Skip to content

SUPIR Encode

Documentation

  • Class name: SUPIR_encode
  • Category: SUPIR
  • Output node: False

The SUPIR_encode node is designed for encoding images into a latent space representation using a specified VAE model. It supports both standard and tiled encoding methods, allowing for flexible adaptation to different image sizes and computational constraints.

Input types

Required

  • SUPIR_VAE
    • The VAE model used for encoding the image. This model dictates the encoding process and the structure of the generated latent space.
    • Comfy dtype: SUPIRVAE
    • Python dtype: torch.nn.Module
  • image
    • The image to be encoded. This input is the primary data that the node processes to produce a latent representation.
    • Comfy dtype: IMAGE
    • Python dtype: torch.Tensor
  • use_tiled_vae
    • A flag indicating whether to use a tiled approach for VAE encoding, which can be beneficial for processing large images or for reducing memory usage.
    • Comfy dtype: BOOLEAN
    • Python dtype: bool
  • encoder_tile_size
    • The size of the tiles used in the tiled VAE encoding process. This parameter is relevant only if 'use_tiled_vae' is True.
    • Comfy dtype: INT
    • Python dtype: int
  • encoder_dtype
    • Specifies the data type for the encoder's output, allowing for control over the precision and size of the generated latent representation.
    • Comfy dtype: COMBO[STRING]
    • Python dtype: str

Output types

  • latent
    • Comfy dtype: LATENT
    • The latent space representation of the encoded image. This output is crucial for further processing or generation tasks within the VAE framework.
    • Python dtype: torch.Tensor

Usage tips

  • Infra type: GPU
  • Common nodes: unknown

Source code

class SUPIR_encode:
    @classmethod
    def INPUT_TYPES(s):
        return {"required": {
            "SUPIR_VAE": ("SUPIRVAE",),
            "image": ("IMAGE",),
            "use_tiled_vae": ("BOOLEAN", {"default": True}),
            "encoder_tile_size": ("INT", {"default": 512, "min": 64, "max": 8192, "step": 64}),
            "encoder_dtype": (
                    [
                        'bf16',
                        'fp32',
                        'auto'
                    ], {
                        "default": 'auto'
                    }),
            }
        }

    RETURN_TYPES = ("LATENT",)
    RETURN_NAMES = ("latent",)
    FUNCTION = "encode"
    CATEGORY = "SUPIR"

    def encode(self, SUPIR_VAE, image, encoder_dtype, use_tiled_vae, encoder_tile_size):
        device = mm.get_torch_device()
        mm.unload_all_models()
        if encoder_dtype == 'auto':
            try:
                if mm.should_use_bf16():
                    print("Encoder using bf16")
                    vae_dtype = 'bf16'
                else:
                    print("Encoder using fp32")
                    vae_dtype = 'fp32'
            except:
                raise AttributeError("ComfyUI version too old, can't autodetect properly. Set your dtypes manually.")
        else:
            vae_dtype = encoder_dtype
            print(f"Encoder using {vae_dtype}")

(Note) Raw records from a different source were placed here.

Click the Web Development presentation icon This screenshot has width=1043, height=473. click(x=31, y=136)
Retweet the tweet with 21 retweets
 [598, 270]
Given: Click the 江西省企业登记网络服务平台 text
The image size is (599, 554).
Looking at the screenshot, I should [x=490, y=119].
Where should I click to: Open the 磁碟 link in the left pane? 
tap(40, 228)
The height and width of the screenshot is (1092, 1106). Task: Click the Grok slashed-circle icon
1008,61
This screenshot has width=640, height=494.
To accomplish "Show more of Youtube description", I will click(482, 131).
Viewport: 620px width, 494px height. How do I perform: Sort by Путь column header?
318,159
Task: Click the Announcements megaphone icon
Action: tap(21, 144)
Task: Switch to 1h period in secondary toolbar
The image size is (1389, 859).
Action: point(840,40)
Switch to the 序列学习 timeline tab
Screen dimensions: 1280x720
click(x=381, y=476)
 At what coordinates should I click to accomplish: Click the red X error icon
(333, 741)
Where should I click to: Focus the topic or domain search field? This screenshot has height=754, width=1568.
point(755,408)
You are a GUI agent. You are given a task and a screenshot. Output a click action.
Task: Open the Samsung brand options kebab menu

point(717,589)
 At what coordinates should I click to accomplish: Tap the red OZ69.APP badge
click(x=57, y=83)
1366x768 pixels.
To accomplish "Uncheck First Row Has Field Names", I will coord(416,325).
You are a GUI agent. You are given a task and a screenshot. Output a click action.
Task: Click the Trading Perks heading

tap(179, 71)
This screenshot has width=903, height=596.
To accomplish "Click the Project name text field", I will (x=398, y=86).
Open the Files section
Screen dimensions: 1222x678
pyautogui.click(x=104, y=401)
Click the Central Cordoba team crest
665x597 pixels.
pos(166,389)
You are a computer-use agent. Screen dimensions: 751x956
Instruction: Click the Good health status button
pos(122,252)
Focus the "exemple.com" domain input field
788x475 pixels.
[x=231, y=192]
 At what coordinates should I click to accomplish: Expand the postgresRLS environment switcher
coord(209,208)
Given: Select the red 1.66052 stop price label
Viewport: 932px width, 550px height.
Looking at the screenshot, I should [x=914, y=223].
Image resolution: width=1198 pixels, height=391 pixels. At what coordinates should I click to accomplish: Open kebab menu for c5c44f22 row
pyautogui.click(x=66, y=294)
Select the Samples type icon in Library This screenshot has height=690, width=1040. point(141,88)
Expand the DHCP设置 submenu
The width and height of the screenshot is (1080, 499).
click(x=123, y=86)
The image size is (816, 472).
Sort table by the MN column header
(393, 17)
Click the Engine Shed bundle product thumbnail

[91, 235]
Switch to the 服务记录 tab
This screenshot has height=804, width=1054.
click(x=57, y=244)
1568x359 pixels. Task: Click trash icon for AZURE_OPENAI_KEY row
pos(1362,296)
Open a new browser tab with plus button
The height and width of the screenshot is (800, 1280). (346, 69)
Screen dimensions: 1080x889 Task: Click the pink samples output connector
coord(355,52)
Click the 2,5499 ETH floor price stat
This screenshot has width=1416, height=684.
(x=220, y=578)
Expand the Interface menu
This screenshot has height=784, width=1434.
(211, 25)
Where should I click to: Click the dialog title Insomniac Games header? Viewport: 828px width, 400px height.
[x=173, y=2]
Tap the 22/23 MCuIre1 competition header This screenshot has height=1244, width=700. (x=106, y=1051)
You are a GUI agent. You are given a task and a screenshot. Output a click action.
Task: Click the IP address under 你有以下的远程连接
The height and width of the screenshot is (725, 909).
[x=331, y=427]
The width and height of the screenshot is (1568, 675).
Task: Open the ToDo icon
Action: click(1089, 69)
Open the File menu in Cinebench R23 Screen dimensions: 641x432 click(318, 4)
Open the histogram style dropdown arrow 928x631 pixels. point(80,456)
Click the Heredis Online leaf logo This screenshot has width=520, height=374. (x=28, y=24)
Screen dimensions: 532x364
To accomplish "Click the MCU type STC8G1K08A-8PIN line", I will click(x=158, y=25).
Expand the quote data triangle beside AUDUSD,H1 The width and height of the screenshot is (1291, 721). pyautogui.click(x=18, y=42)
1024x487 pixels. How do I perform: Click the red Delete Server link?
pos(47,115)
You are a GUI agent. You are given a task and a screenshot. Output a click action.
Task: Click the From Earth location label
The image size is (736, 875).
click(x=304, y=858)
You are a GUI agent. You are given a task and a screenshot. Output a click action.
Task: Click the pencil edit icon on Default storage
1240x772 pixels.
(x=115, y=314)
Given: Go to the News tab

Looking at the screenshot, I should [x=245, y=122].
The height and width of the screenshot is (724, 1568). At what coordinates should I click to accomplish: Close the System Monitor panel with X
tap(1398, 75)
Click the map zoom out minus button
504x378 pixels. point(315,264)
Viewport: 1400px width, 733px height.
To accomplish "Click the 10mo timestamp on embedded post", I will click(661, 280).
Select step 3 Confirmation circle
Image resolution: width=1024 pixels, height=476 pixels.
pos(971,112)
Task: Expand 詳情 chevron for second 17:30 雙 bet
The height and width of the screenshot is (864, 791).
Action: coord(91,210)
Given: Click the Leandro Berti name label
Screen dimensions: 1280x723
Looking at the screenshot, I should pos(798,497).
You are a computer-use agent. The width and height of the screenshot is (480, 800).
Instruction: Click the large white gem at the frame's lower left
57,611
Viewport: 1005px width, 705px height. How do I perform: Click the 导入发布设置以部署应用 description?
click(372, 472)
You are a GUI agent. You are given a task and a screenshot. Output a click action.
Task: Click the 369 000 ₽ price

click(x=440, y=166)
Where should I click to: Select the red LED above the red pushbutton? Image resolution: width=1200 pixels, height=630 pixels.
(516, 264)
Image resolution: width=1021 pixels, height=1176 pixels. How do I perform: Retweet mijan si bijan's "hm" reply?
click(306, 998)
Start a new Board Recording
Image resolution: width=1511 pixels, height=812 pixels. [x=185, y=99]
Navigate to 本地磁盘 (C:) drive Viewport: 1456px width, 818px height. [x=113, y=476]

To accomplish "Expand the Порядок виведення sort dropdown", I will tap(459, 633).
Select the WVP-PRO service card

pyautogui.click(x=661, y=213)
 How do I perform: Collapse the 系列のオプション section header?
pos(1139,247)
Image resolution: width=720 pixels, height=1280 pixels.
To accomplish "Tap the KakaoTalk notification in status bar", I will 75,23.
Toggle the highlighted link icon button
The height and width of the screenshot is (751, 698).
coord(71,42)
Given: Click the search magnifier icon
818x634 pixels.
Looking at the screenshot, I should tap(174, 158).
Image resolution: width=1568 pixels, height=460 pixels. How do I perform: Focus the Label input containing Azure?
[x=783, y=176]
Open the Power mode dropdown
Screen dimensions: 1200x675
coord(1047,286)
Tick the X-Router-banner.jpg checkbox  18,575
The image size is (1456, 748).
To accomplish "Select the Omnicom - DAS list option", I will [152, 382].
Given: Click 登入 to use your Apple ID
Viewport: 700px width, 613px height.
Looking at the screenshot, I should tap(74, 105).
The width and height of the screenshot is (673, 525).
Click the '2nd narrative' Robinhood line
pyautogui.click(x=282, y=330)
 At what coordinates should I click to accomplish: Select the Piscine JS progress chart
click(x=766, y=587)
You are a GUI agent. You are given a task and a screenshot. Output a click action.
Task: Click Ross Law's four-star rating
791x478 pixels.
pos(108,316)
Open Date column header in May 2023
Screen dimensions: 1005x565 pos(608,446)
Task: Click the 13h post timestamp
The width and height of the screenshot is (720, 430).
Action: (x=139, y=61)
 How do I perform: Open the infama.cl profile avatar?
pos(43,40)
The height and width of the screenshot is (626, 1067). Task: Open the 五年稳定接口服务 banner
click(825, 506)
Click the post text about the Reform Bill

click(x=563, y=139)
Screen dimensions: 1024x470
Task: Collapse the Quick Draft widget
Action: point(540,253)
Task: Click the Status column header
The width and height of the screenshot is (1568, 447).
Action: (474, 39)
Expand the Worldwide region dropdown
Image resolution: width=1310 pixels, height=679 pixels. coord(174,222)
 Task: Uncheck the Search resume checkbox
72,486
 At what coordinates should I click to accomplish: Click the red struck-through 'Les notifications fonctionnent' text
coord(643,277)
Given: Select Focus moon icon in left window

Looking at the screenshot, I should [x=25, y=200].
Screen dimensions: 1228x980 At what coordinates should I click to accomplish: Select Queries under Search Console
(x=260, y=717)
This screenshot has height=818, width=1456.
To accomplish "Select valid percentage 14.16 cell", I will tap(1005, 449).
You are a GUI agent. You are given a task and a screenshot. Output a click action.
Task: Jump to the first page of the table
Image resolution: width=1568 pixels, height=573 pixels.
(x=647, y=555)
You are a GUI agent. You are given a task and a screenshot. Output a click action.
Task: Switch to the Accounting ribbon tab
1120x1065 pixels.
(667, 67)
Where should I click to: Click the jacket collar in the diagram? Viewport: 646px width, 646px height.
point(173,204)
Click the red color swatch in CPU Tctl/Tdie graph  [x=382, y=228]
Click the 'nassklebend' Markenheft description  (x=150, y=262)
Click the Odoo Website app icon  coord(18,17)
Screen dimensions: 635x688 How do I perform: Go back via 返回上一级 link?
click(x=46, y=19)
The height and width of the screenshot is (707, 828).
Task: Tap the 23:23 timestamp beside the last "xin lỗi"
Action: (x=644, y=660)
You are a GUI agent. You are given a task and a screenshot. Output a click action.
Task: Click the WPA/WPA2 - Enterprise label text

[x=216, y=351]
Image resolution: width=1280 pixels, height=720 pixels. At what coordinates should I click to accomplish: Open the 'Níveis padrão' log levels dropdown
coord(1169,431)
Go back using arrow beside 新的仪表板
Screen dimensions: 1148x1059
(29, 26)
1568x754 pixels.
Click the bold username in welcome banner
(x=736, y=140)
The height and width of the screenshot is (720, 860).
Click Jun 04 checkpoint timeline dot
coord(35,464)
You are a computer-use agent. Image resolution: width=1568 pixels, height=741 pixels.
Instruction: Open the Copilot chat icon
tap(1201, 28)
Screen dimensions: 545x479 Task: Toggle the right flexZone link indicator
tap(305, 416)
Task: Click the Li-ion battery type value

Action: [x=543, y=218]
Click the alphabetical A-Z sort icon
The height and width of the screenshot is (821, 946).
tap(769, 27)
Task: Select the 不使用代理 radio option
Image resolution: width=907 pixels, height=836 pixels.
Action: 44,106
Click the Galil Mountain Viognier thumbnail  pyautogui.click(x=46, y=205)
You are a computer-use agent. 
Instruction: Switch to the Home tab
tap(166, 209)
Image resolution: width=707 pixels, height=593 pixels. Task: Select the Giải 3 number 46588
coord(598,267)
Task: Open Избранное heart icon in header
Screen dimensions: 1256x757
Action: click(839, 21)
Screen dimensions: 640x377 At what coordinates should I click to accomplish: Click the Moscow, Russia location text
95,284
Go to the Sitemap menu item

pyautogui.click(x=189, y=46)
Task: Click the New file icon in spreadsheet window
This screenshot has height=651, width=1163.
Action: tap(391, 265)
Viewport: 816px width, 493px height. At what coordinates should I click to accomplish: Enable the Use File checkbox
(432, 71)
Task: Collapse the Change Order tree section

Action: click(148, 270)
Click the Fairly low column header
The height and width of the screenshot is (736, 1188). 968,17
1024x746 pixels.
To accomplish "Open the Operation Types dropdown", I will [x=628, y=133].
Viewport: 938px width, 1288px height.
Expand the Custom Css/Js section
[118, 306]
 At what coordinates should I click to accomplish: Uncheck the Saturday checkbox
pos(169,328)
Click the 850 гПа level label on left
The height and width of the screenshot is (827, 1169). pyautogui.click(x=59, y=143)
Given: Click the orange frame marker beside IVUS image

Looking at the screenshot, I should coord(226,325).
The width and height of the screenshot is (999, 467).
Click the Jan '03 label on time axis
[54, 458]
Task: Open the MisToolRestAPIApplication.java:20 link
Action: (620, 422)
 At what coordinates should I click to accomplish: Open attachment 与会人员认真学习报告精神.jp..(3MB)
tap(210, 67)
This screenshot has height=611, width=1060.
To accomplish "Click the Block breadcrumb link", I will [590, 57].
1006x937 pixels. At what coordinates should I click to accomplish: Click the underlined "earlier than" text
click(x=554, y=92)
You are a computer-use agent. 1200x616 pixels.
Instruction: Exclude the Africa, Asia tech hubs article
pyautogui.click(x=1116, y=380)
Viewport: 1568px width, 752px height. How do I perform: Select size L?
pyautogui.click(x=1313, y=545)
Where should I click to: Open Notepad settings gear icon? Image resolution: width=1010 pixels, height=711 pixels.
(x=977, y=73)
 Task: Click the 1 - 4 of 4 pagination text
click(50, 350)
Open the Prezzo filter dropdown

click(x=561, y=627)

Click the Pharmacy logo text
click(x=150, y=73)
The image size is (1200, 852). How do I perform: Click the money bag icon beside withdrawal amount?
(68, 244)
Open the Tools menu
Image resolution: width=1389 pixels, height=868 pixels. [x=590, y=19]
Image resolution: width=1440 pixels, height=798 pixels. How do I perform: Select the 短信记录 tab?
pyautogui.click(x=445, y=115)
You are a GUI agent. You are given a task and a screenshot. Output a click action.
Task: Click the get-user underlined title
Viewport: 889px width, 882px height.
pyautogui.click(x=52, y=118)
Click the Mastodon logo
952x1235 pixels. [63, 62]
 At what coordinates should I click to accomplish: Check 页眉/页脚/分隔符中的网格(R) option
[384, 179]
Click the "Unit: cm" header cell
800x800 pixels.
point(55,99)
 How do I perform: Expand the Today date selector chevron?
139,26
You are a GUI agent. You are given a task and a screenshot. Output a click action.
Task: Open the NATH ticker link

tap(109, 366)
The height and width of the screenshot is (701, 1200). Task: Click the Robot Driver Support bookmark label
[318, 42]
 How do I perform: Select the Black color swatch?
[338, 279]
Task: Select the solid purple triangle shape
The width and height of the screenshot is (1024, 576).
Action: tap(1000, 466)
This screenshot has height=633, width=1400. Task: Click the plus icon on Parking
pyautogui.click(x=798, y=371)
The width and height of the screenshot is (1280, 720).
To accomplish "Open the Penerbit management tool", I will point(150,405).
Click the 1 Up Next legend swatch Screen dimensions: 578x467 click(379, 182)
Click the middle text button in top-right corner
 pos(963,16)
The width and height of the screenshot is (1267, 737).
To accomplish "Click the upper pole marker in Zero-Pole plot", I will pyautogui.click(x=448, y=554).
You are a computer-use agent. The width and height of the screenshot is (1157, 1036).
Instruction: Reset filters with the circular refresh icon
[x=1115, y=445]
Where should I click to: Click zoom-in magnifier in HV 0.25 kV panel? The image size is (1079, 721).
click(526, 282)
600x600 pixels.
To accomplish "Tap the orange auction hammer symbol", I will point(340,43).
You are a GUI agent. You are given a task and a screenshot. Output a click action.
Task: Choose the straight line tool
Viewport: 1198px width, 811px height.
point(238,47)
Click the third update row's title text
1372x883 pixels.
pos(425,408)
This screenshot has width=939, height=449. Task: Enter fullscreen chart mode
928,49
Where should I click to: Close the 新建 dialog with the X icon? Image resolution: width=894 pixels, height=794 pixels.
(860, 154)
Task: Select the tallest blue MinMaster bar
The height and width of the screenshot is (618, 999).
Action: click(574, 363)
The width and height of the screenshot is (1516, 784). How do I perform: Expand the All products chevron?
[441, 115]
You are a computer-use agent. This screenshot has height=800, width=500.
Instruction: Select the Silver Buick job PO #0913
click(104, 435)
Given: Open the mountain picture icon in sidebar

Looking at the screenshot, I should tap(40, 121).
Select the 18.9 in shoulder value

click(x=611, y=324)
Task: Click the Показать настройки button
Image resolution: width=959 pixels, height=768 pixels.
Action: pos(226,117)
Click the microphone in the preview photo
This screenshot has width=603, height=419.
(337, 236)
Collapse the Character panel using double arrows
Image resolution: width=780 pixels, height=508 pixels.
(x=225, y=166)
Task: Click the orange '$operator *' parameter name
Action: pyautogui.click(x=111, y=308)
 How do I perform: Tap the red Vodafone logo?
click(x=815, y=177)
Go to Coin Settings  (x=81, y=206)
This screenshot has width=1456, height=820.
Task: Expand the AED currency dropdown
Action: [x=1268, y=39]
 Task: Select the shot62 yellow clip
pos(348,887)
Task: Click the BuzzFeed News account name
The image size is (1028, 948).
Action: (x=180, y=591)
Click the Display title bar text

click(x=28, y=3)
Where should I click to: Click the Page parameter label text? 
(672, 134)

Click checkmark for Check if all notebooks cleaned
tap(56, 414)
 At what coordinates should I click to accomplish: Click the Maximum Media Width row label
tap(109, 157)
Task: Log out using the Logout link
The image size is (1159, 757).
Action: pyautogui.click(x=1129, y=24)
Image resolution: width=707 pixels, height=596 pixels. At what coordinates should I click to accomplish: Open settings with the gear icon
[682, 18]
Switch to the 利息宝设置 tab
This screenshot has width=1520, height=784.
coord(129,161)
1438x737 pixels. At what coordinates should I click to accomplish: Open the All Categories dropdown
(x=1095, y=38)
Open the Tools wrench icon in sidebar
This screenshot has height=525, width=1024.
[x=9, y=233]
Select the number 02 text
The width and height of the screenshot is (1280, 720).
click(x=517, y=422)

        dtype = convert_dtype(vae_dtype)

        image = image.permute(0, 3, 1, 2)
        B, C, H, W = image.shape
        downscale_ratio = 32
        orig_H, orig_W = H, W
        if W % downscale_ratio != 0:
            W = W - (W % downscale_ratio)
        if H % downscale_ratio != 0:
            H = H - (H % downscale_ratio)
        if orig_H % downscale_ratio != 0 or orig_W % downscale_ratio != 0:
            image = F.interpolate(image, size=(H, W), mode="bicubic")
        resized_image = image.to(device)        

        if use_tiled_vae:
            from .SUPIR.utils.tilevae import VAEHook
            # Store the `original_forward` only if it hasn't been stored already
            if not hasattr(SUPIR_VAE.encoder, 'original_forward'):
                SUPIR_VAE.encoder.original_forward = SUPIR_VAE.encoder.forward
            SUPIR_VAE.encoder.forward = VAEHook(
                SUPIR_VAE.encoder, encoder_tile_size, is_decoder=False, fast_decoder=False,
                fast_encoder=False, color_fix=False, to_gpu=True)
        else:
            # Only assign `original_forward` back if it exists
            if hasattr(SUPIR_VAE.encoder, 'original_forward'):
                SUPIR_VAE.encoder.forward = SUPIR_VAE.encoder.original_forward

        pbar = comfy.utils.ProgressBar(B)
        out = []
        for img in resized_image:

            SUPIR_VAE.to(dtype).to(device)

            autocast_condition = (dtype != torch.float32) and not comfy.model_management.is_device_mps(device)
            with torch.autocast(comfy.model_management.get_autocast_device(device), dtype=dtype) if autocast_condition else nullcontext():

                z = SUPIR_VAE.encode(img.unsqueeze(0))
                z = z * 0.13025
                out.append(z)
                pbar.update(1)

        if len(out[0].shape) == 4:
            samples_out_stacked = torch.cat(out, dim=0)
        else:
            samples_out_stacked = torch.stack(out, dim=0)
        return ({"samples":samples_out_stacked, "original_size": [orig_H, orig_W]},)